リジューの聖テレーズ(幼きイエスの聖テレジア)の遺体に触れさせた布の小片を、第三級聖遺物として封入したルリケール。リジューのカルメル会修道院で、丁寧な手作業により、修道女たちがひとつひとつ制作したものです。
サシエ(小袋)の一方の面には次の言葉をフランス語で記し、銘板を思わせる長方形の枠で囲んでいます。
Étoffe ayant touché à SAINTE THÉRÈSE DE L'ENFANT JÉSUS 幼きイエスの聖テレジアに触れた布地
テレーズの実姉たちを含むリジューのカルメル会員たちが、二枚の布を赤い糸で丁寧に縫い合わせ、この小袋を手作りしています。
もう一方の面には中央に跣足カルメル会の紋章を置き、これを囲む楕円の帯にはカルメル会修道院(仏 Monastère des Carmélites)、カルヴァドス県リジュー(Lisieux,
Carvados)の文字がフランス語で書かれています。北フランスのリジューはノルマンディー地域圏カルヴァドス県の町で、聖テレーズが属したカルメル会修道院の所在地です。
聖遺物が入っていることは、袋を触ればわかります。上は本品を透過光で撮影した写真で布の小片が確認できます。
小袋上部の環には、クラシカルな様式の真鍮製メダイが取り付けられています。メダイは八角形ですが、一方の面には花弁状の縁が造形され、内部の画面にテレーズ像が浮き彫りにされています。
テレーズの実姉ポーリーヌ(Pauline, 1861 - 1951)、修道名アニェス・ド・ジェジュ(仏 Agnès de Jésus イエスのアグネス)はカルメル会リジュー修道院の院長となりましたが、トラピスト会の彫刻家マリ=ベルナール修道士はアニェス院長の依頼により、薔薇とクルシフィクスを抱くテレーズ像をリジュー修道院の中庭に制作しました。本品メダイに浮き彫りにされたテレーズはこの像をモデルにしています。

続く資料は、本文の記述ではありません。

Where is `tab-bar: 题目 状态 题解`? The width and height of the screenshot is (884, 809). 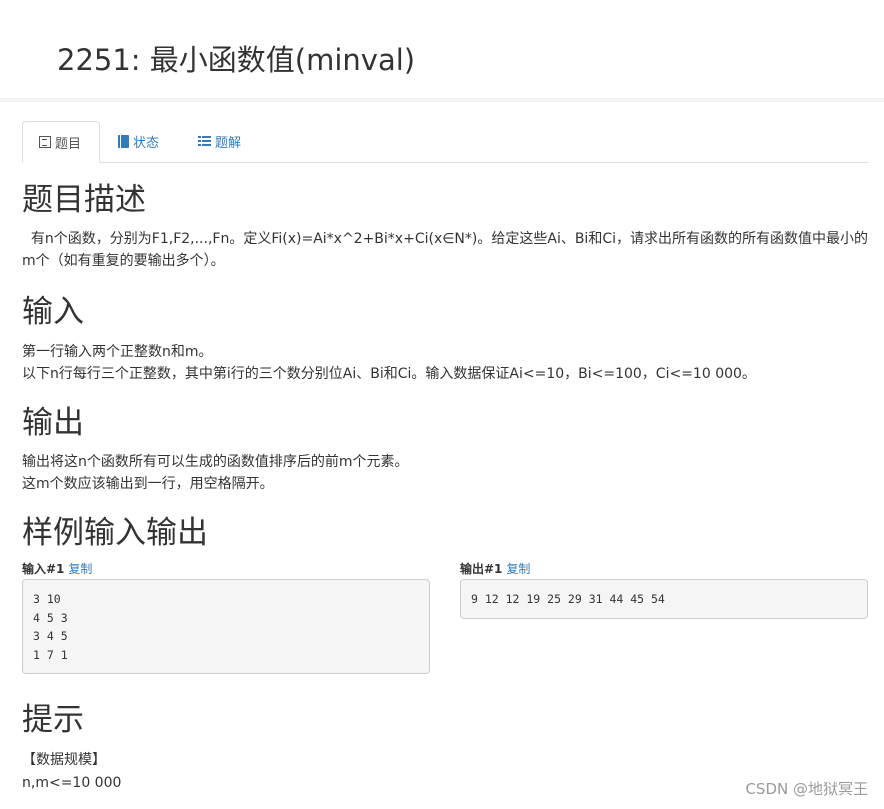 tab-bar: 题目 状态 题解 is located at coordinates (445, 142).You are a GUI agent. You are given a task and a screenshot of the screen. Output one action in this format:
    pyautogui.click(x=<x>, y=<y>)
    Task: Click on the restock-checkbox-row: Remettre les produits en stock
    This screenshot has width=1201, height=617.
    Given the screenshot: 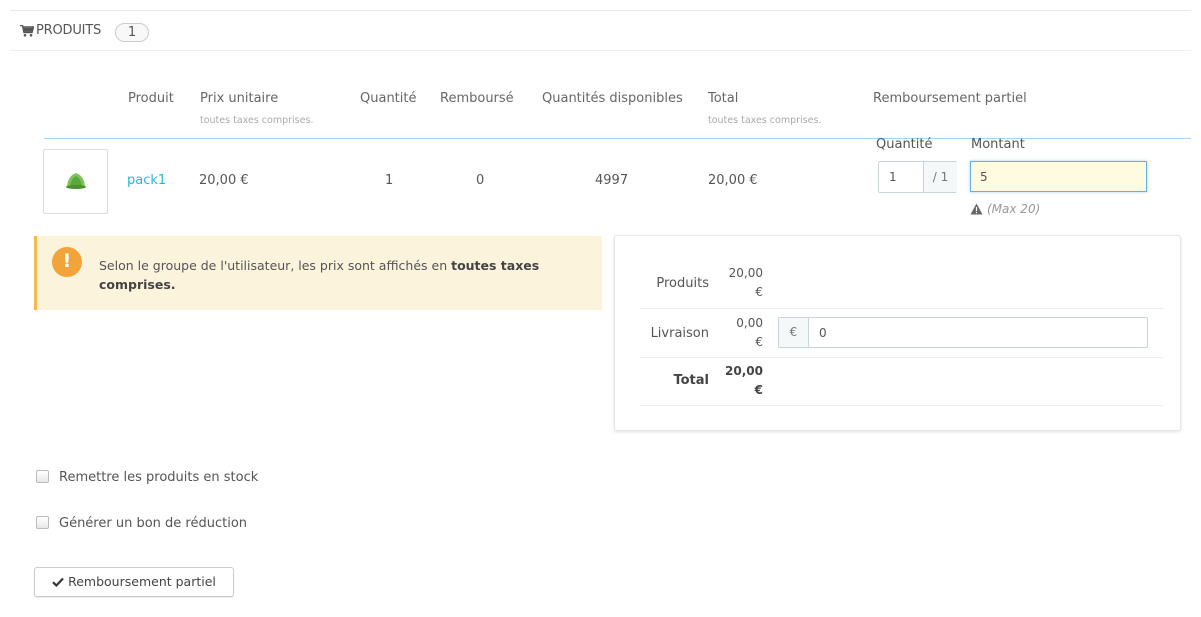 What is the action you would take?
    pyautogui.click(x=147, y=478)
     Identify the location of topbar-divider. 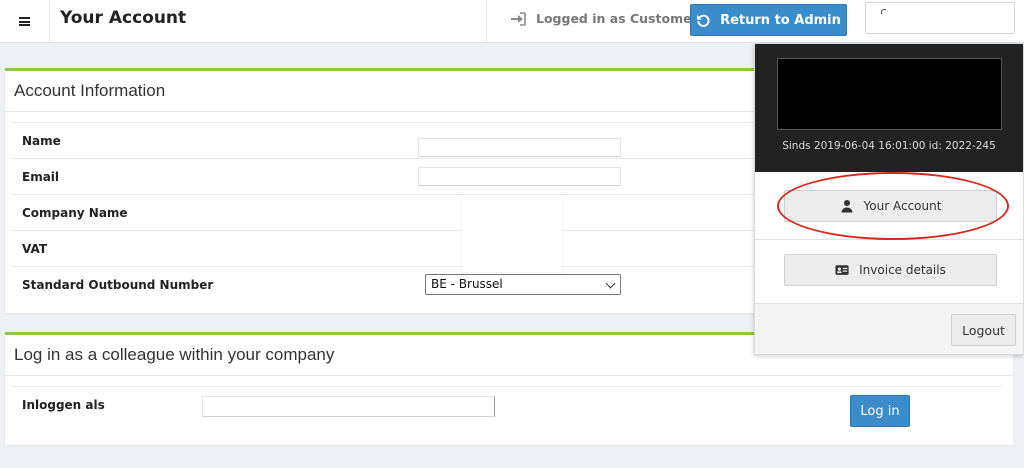
(486, 22).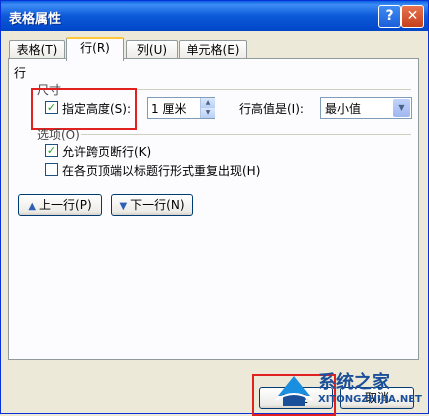 This screenshot has height=416, width=429. What do you see at coordinates (214, 16) in the screenshot?
I see `title-bar: 表格属性 ? ✕` at bounding box center [214, 16].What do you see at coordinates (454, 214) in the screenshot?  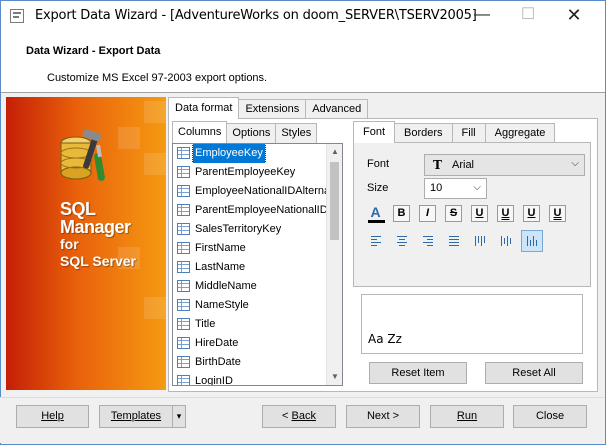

テレーズの浮き彫りには、青色半透明ガラスによりエマイユ・シュル・バス=タイユが施されています。聖テレーズは人を驚かせるような奇跡によらず、小さき花のような聖徳によって聖人とされました。本品エマイユの青は限りなく深い天空の色です。青色エマイユによって奥行を増した浮き彫り像は、小さき花テレーズの崇高な精神を視覚化しています。
メダイのもう一方の面にはリジューにある聖テレーズのバシリカ(仏 La Basilique Sainte-Thérèse de Lisieux)が浮き彫りにされています。バシリカ(仏 une basilique)とは特に重要な地位にあると認められる聖堂のことです。
聖テレーズのバシリカの建設はテレーズ列聖の四年後である 1929年9月30日に始まり、1937年に献堂されました。バシリカが最終的に完成したのは第二次世界大戦を挟んで
1954年7月11日のことです。聖テレーズのバシリカは二十世紀最大の教会建築の一つで、フランスの巡礼地としてルルドに次ぐ地位にあります。
上の写真は本品を男性店主の手に乗せて撮影しています。女性が本品の実物をご覧になれば、写真で見るよりもひと回り大きなサイズに感じられます。
本品はリジューのカルメル会修道女がおよそ七十年前に手作りした古い品物ですが、布に破れはなく、糸も切れておらず、極めて良好な保存状態です。当時はテレーズの姉たちをはじめ、テレーズを直接知っている人たちが存命していました。本品ルリケールの制作を誰が担当したのかは分かりませんが、一目で手縫いとわかる作りには、修道院内で心を一つにした修道女たちの祈りが籠められています。